Another awesome feature is that it can be used in sifting/mechanical litter boxes, like the one we have. Many cat experts swear by it, and a fairly reasonable price it is definitely worth a try.
A Feliway diffuser mimics your cat’s natural facial pheromones and the scent will comfort and reassure him. This is helpful for skittish cats, or under stress caused by a variety of reasons including a new home or new pet. Many trainers encourage the use of this product, but it is not likely a quick fix—but hey, it can’t hurt.
5. Clean the Affected Space
In combination with any of the remedies on this list, you will want to be certain to thoroughly clean EVERY old accident spot with an enzyme cleaner. You may have used bleach and have a false sense of security, but this doesn’t eliminate the scent to your animal. Use a product such as Nature’s Miracle and a black light to give these spots a really good cleaning, so your fur friend doesn’t smell it and think he should go their again.
My pro-tip on how to train your cat to use the litter box in relation to eliminating unwanted pet stains is to reduce the available space your pet has. Temporarily, keep your pet confined to a smaller space, such as a bathroom, where it is easier to clean.
After we moved into our new home, we had a little bit of litter box regression from our cats, so our vet recommended to retrain them through space reduction. Essentially, unless we were holding or actively playing with them, they stayed in the bathroom for almost two weeks. Eventually and slowly they made their way back out to living in the full house, from full bathroom quarantine to only in there at night and finally, we didn’t need the reduced space anymore.
6. How to Stop a Cat from Pooping on the Floor With Cleanliness
If you’re wondering how to stop a cat from pooping on the floor it could be a very simple solution. Keeping the litter box clean is perhaps the most common mistake pet owners overlook. You need to scoop the feces from the litter box at least once a day and clean the box with soap and water once a week with completely fresh litter.
As you know cats can be finicky and many will not use a dirty box. Your pet doesn’t want to sit among stale poop or step on clumps of pee.
Check out my other post on kitten care for information on my favorite automatic litter box Litter-Robot, which is a great solution for busy pet owners.
7. Evaluate Your Cats Mental Health
The Merck Manual Veterinary Manual says, “Urine marking is more common in male cats, and neutering can help to reduce or eliminate spraying behaviors in approximately 90% of cats. Cats may spray as a form of marking or as a sign of anxiety.” Your cat’s mental health is an important part of how to train your cat to use the litter box.

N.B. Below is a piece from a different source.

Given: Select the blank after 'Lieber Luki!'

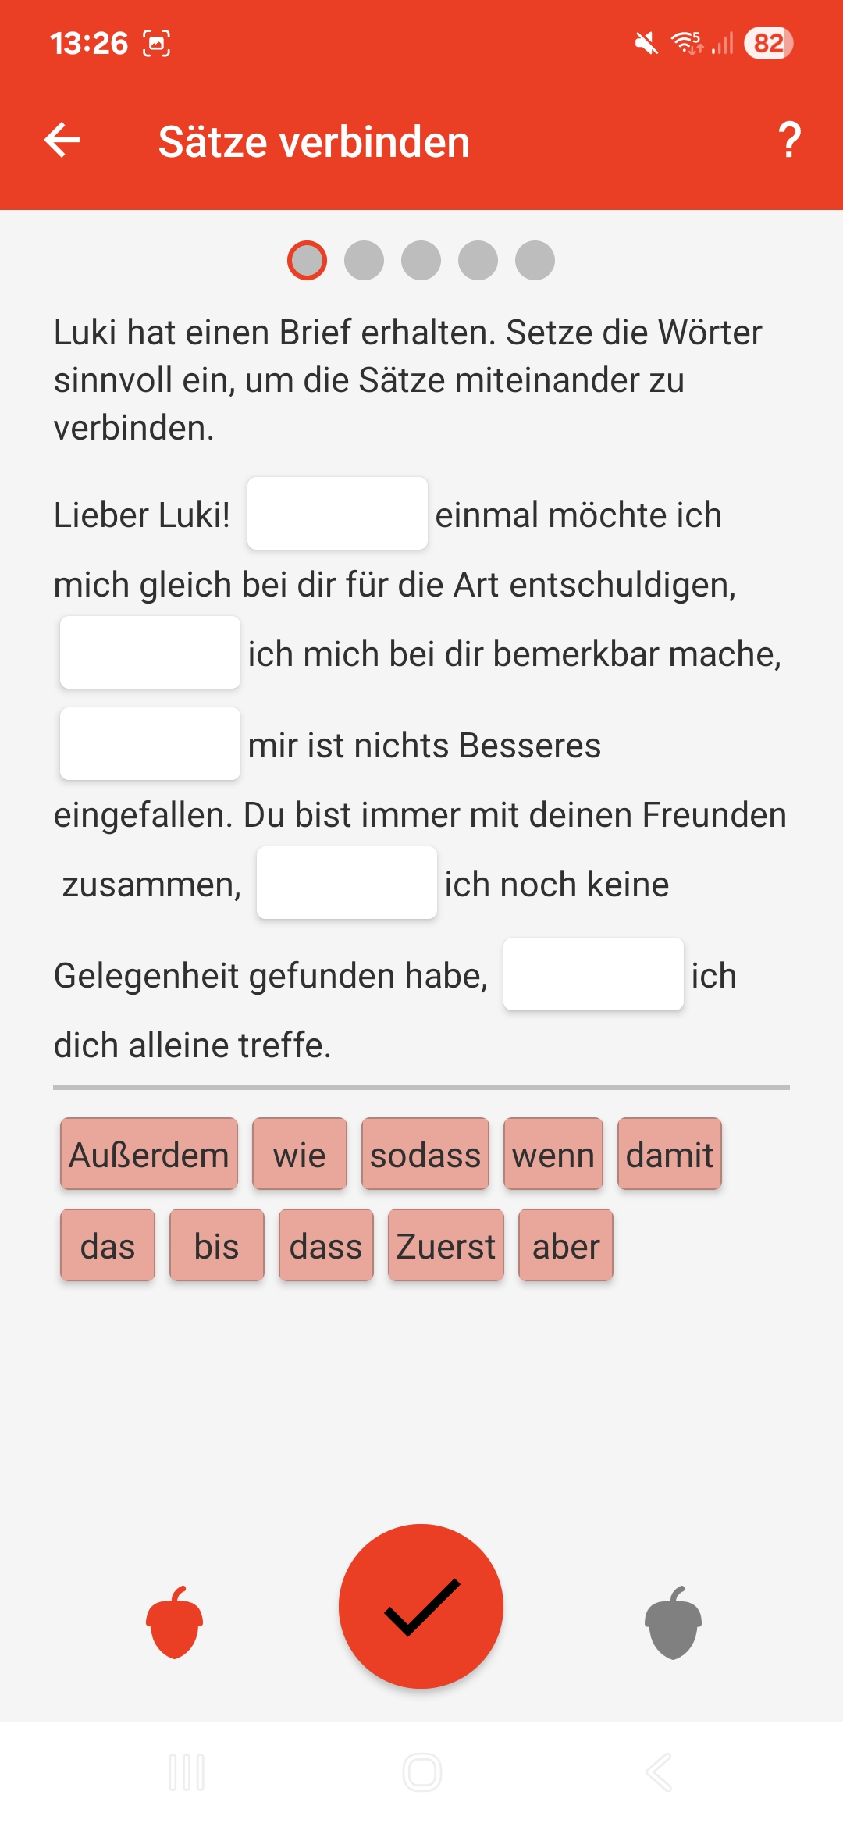Looking at the screenshot, I should (x=337, y=514).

Evaluating if your cat is stressed may be difficult, but there are many things you could try to perk home up. You could try playing music for him while you’re at work, playing with him more frequently using a wand toy, giving him treats using a puzzle toy, and most importantly spending personal time with him. Stress/affected mood is a very common reason for litter box issues, so trying all of these methods are well worth the effort.
8. Check Your Cat’s Health
Health can be a big factor in a sudden change in litter box behavior. So when you’re wondering how to train your cat to use the litter box if it is an adopted shelter animal you will want to have him evaluated by a veterinarian.

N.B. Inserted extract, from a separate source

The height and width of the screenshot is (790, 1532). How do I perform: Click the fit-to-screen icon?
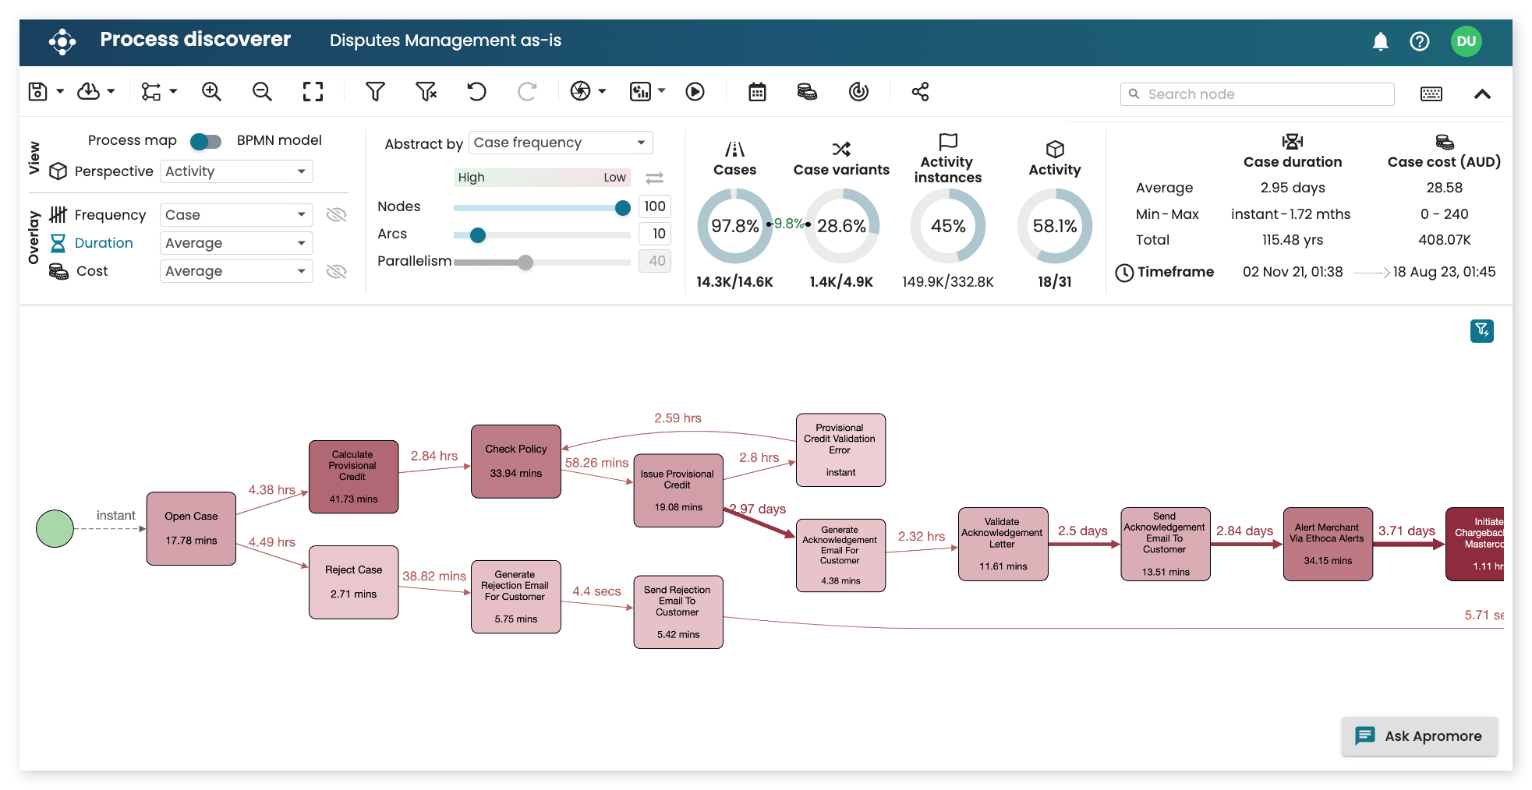(313, 91)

Pain can make a pet suspicious that the litter box is actually causing the discomfort vs. it coming from their body. Diabetes, GI issues, or joint soreness that makes it difficult to enter the litter box may cause this discomfort.
If the animal has a UTI the very act of urinating might be painful. So essentially no matter what you do to address the behavioral issue it could be pointless if your pet has a serious physical issue. Please look at every angle when investigating how to train your cat to use the litter box and good luck.
With our two rescue cats in our household, along with the new foster kitten we’ve been taking care of until she’s adopted, we’ve had our share of recent litter box training and would love to hear from you too!